_BUT DE L'EXERCICE_
Mettez dans un tableau Markdown à deux colonnes, Numéro et Contenu, tout ce qui va de la ligne contenant "The image size" jusqu'à la ligne contenant "pyautogui.click(x=659, y=43)", ces deux lignes comprises. Laissez de côté les lignes vides et les images.

_LIGNES DE DONNÉES_
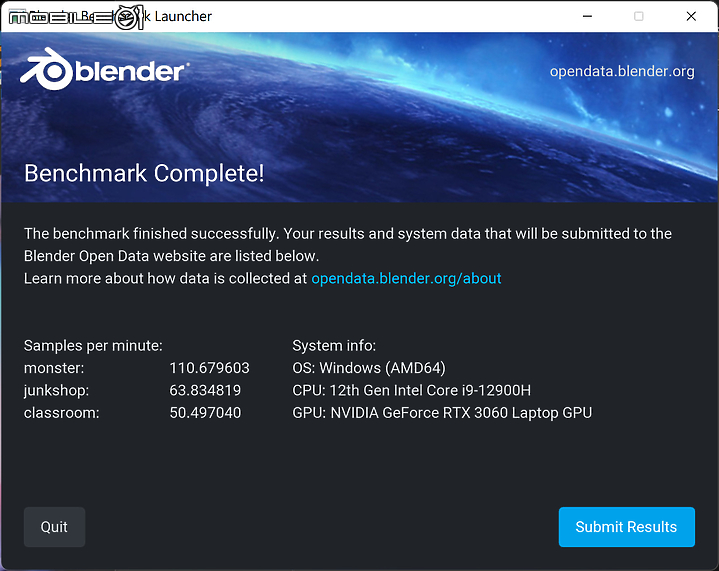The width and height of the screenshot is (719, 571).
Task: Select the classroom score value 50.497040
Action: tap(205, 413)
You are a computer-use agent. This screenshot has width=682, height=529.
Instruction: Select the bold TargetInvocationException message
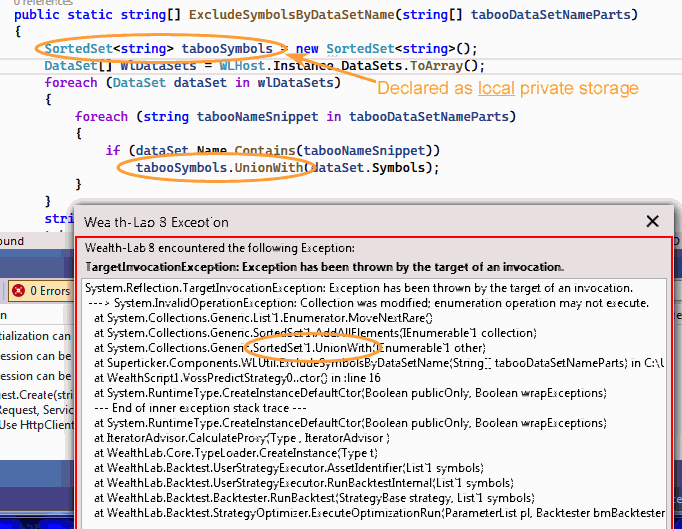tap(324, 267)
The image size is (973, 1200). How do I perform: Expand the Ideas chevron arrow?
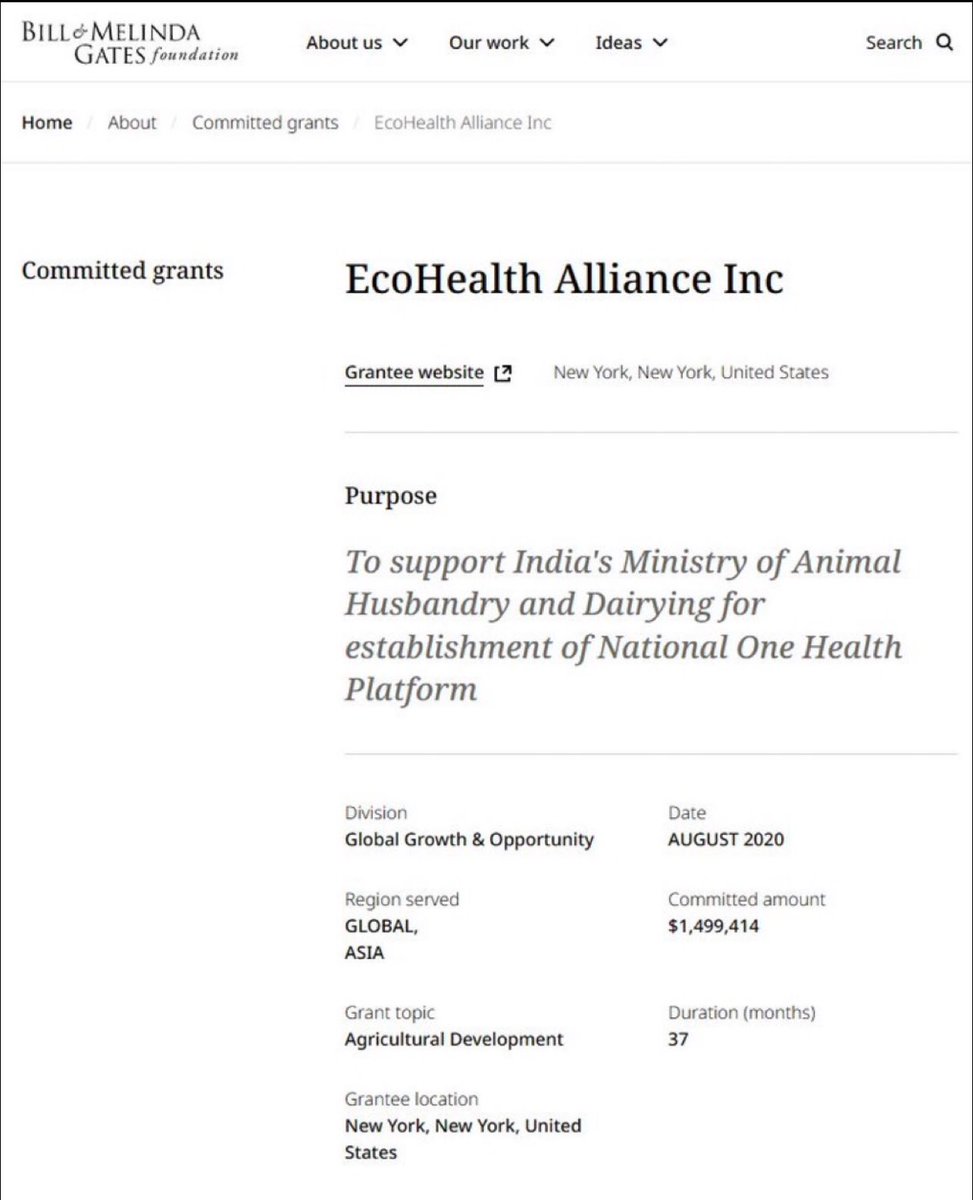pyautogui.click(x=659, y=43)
...
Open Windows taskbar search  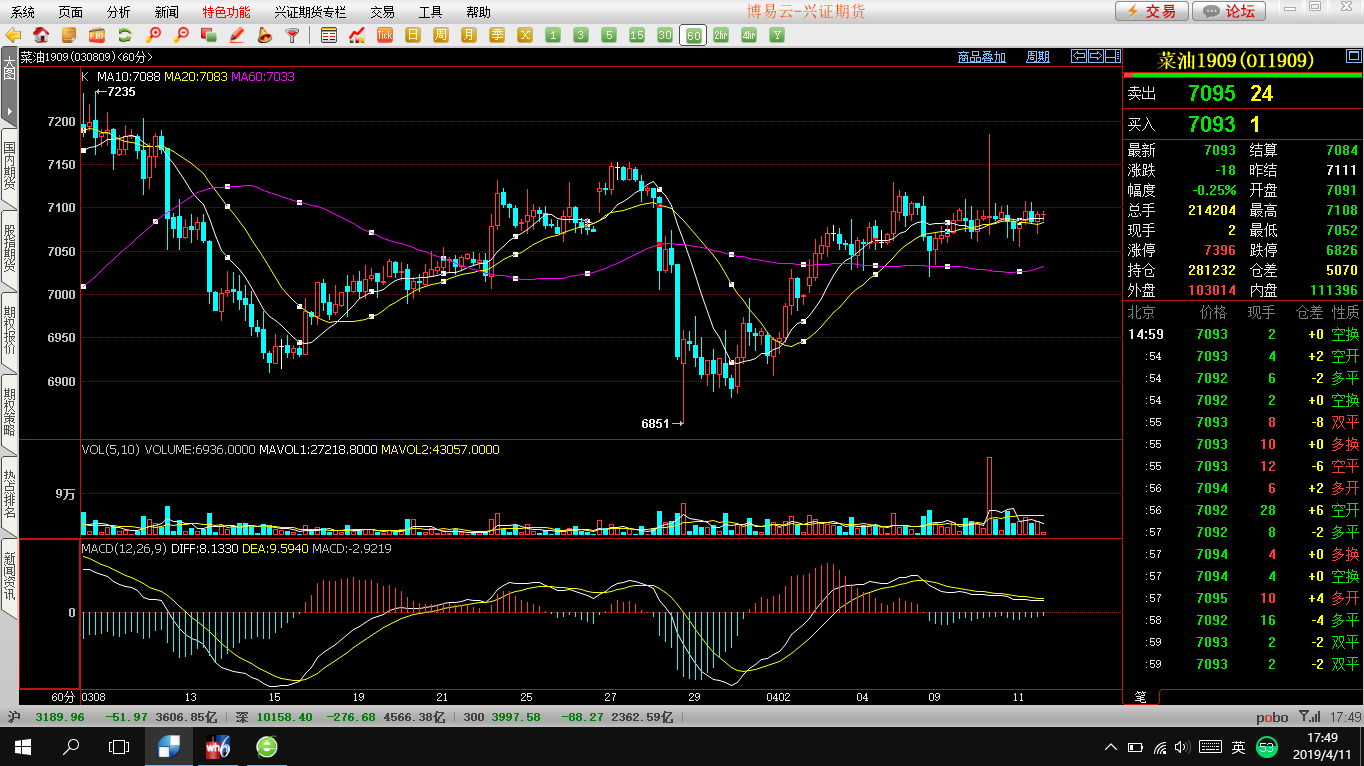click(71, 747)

_RÉSULTAT OBTENU_
| Numéro | Contenu |
|---|---|
| 1 | The image size is (973, 1200). How do I perform: Expand the Ideas chevron arrow? |
| 2 | pyautogui.click(x=659, y=43) |